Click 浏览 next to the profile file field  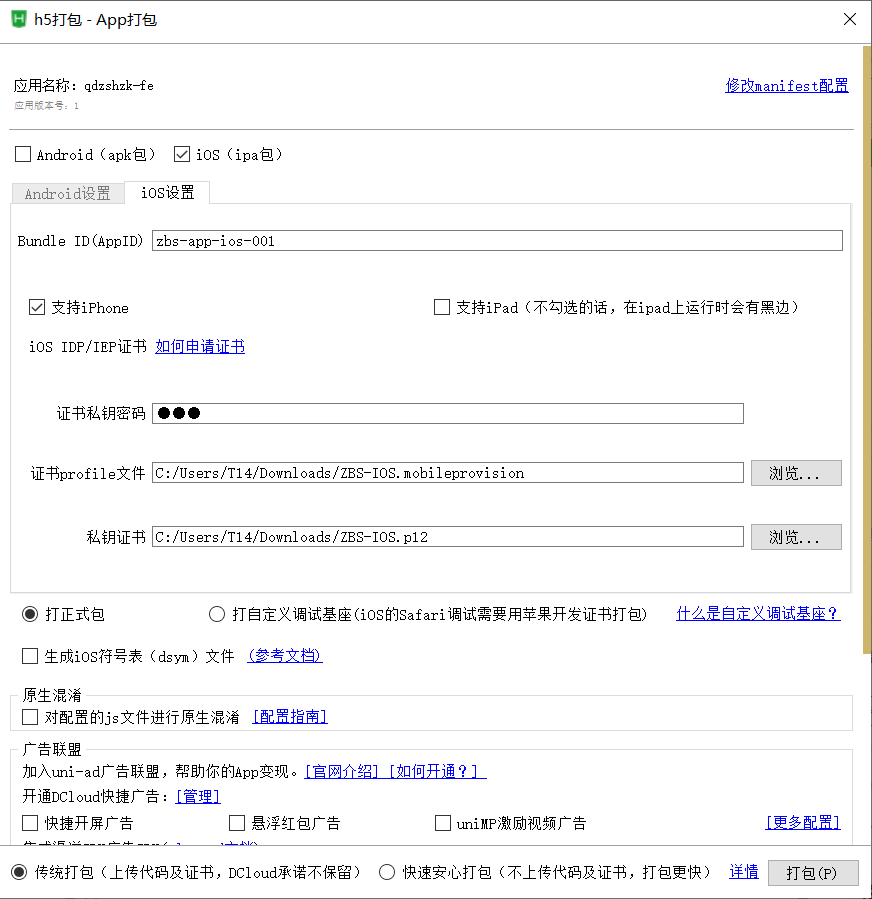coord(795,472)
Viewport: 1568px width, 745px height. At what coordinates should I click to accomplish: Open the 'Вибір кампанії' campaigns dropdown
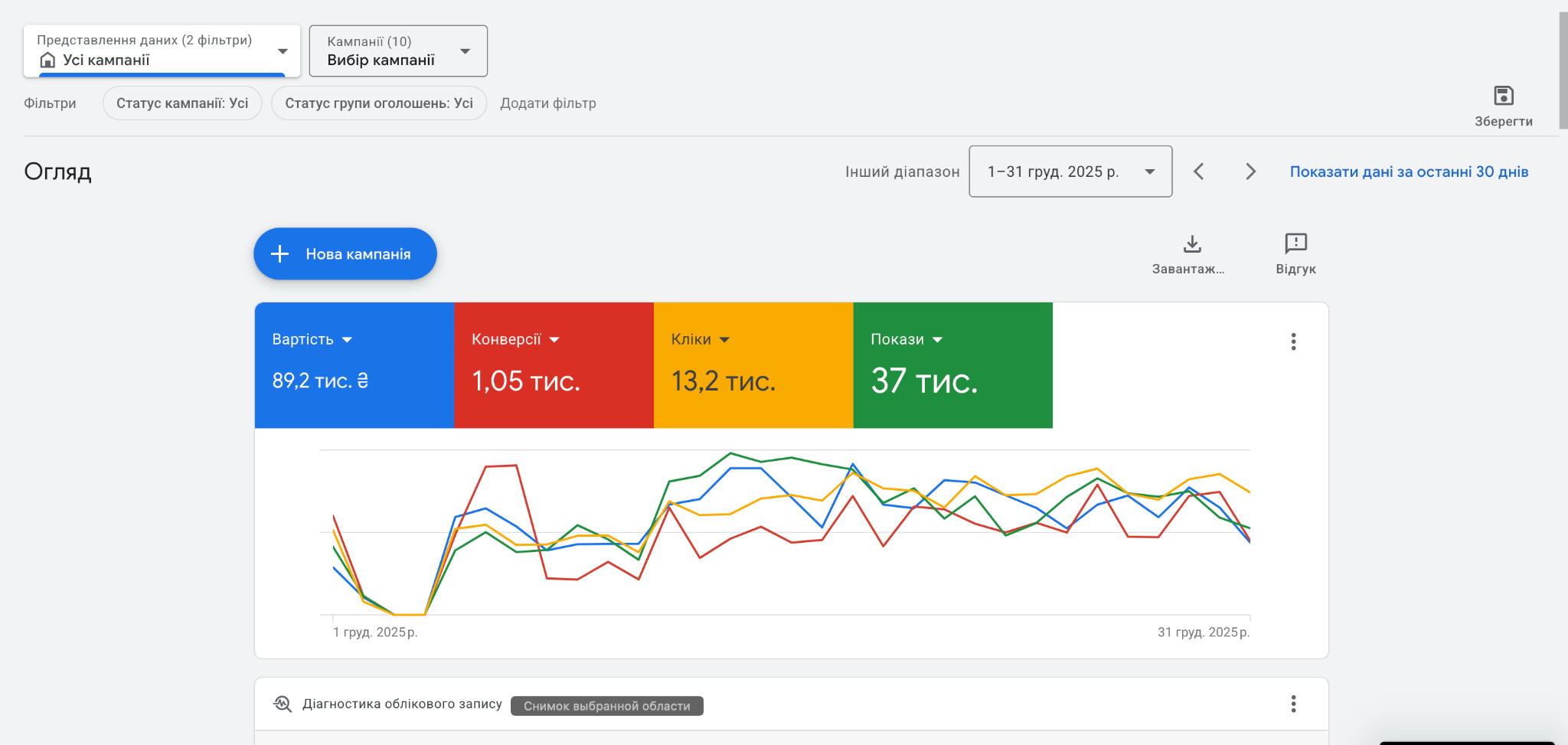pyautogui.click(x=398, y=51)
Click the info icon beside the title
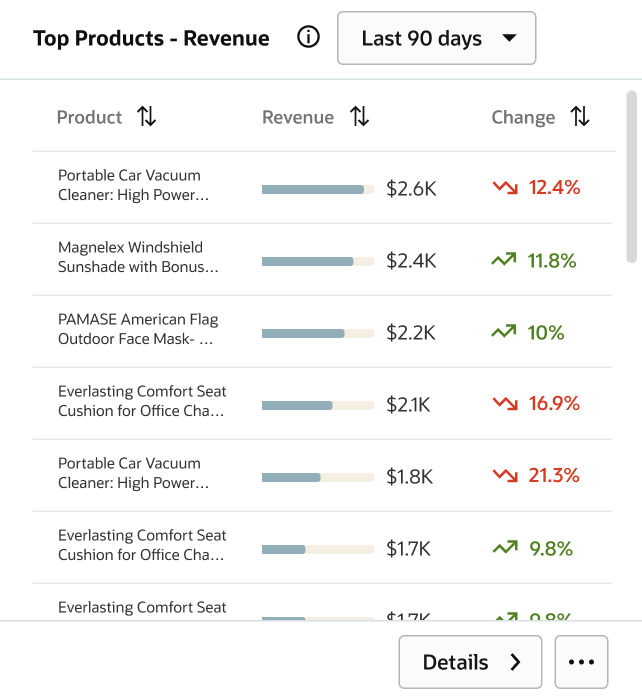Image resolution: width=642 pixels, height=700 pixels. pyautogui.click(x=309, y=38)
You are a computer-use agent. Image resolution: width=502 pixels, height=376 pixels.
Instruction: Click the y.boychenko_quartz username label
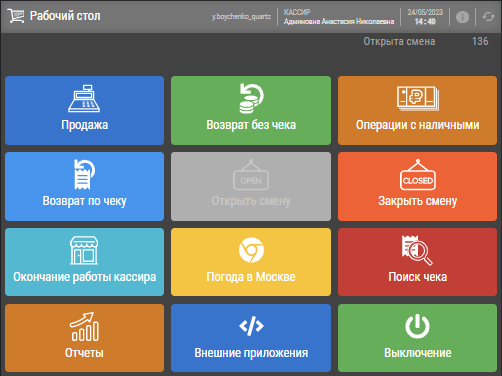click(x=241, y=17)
________________________________________
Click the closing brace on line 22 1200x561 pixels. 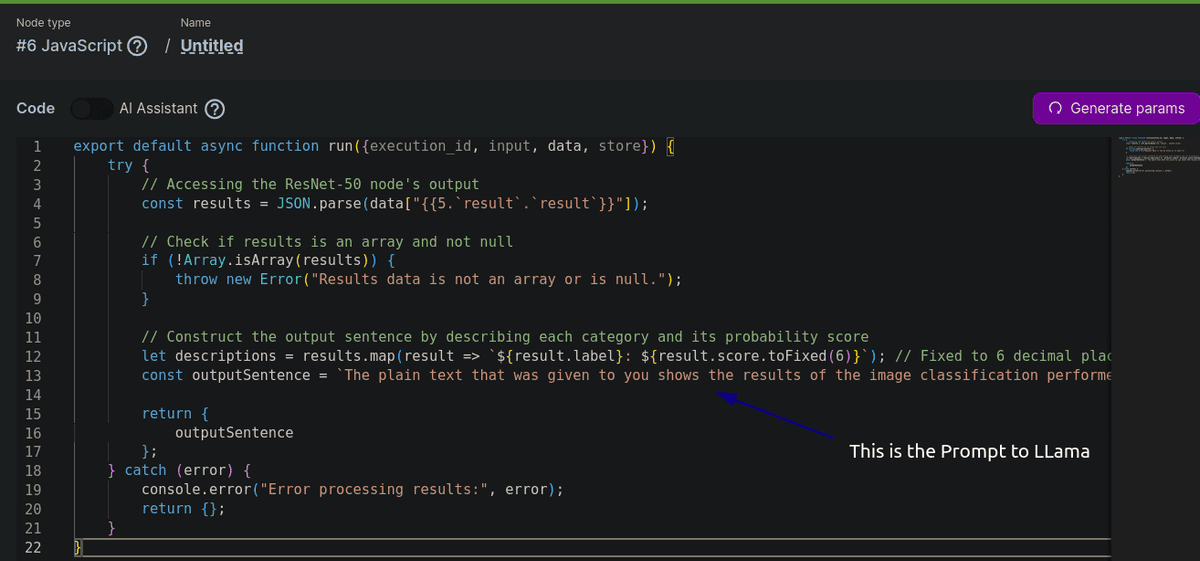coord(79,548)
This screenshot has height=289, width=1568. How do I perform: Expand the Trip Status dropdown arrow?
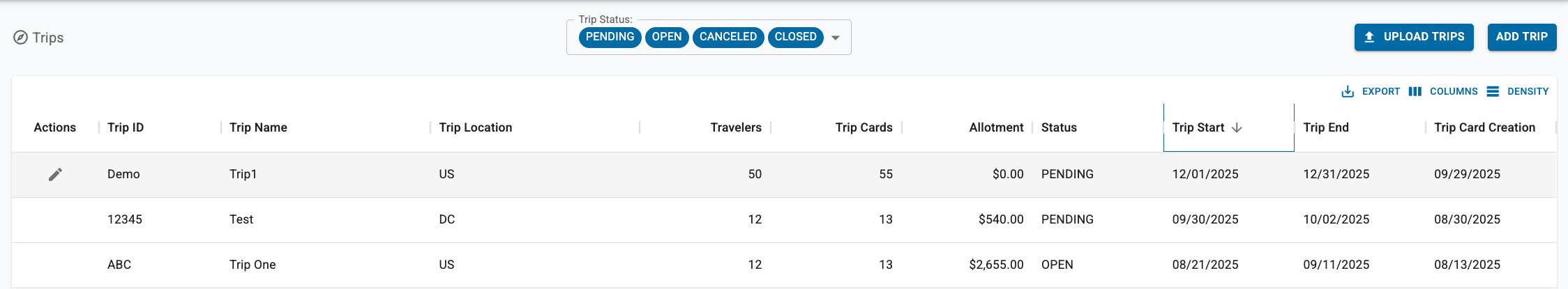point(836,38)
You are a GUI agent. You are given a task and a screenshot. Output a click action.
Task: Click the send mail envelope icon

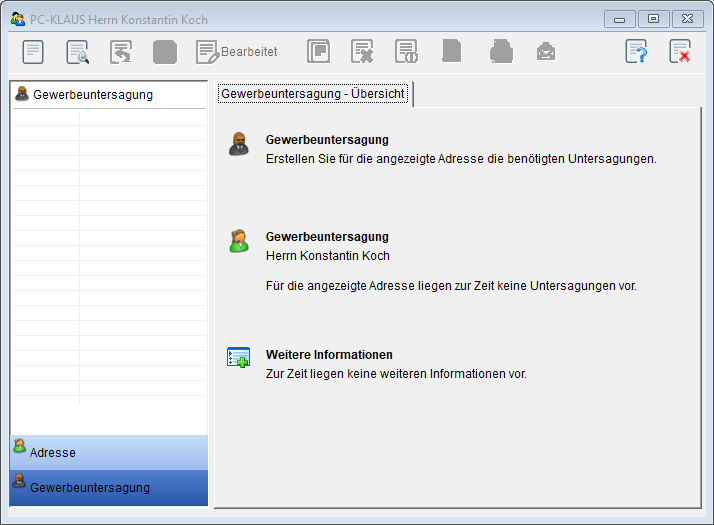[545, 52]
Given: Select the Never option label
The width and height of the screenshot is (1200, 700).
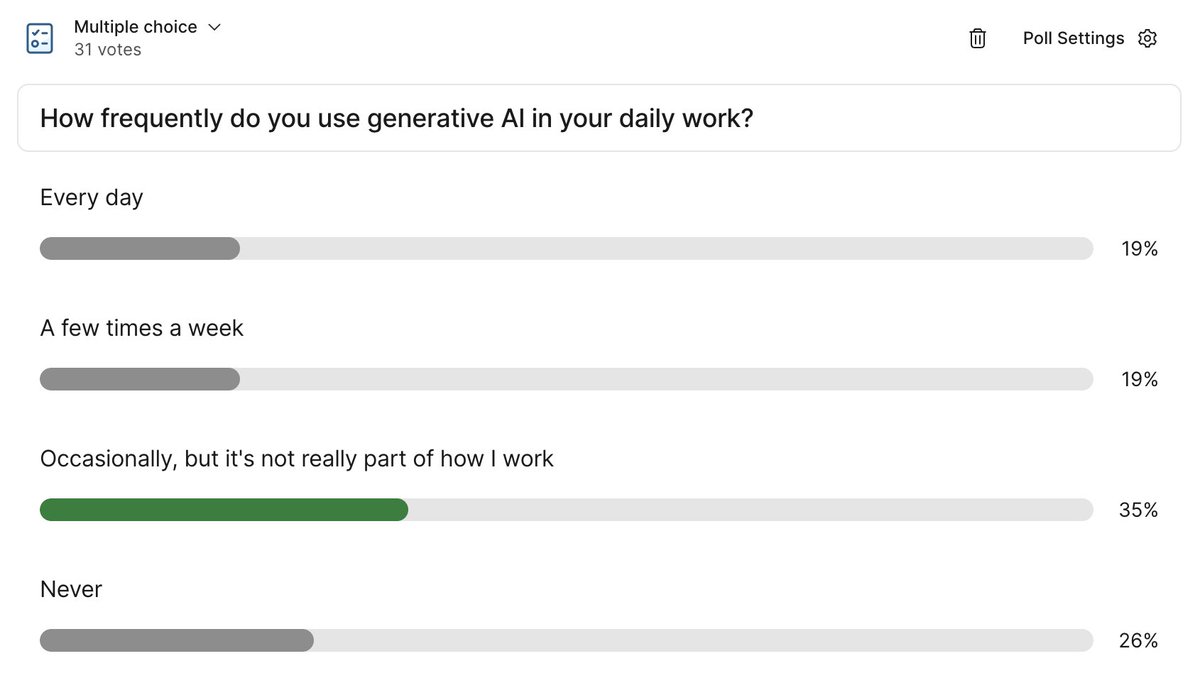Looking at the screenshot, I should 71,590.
________________________________________
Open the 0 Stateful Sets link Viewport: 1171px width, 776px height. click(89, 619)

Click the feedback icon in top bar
________________________________________
Work task: In the records above, find each line that mentions the string "agent", then copy it.

Solution below:
You are a computer-use agent. Image resolution: width=502 pixels, height=376 pixels.
You are a GUI agent. You are given a task and a screenshot. Output a click action.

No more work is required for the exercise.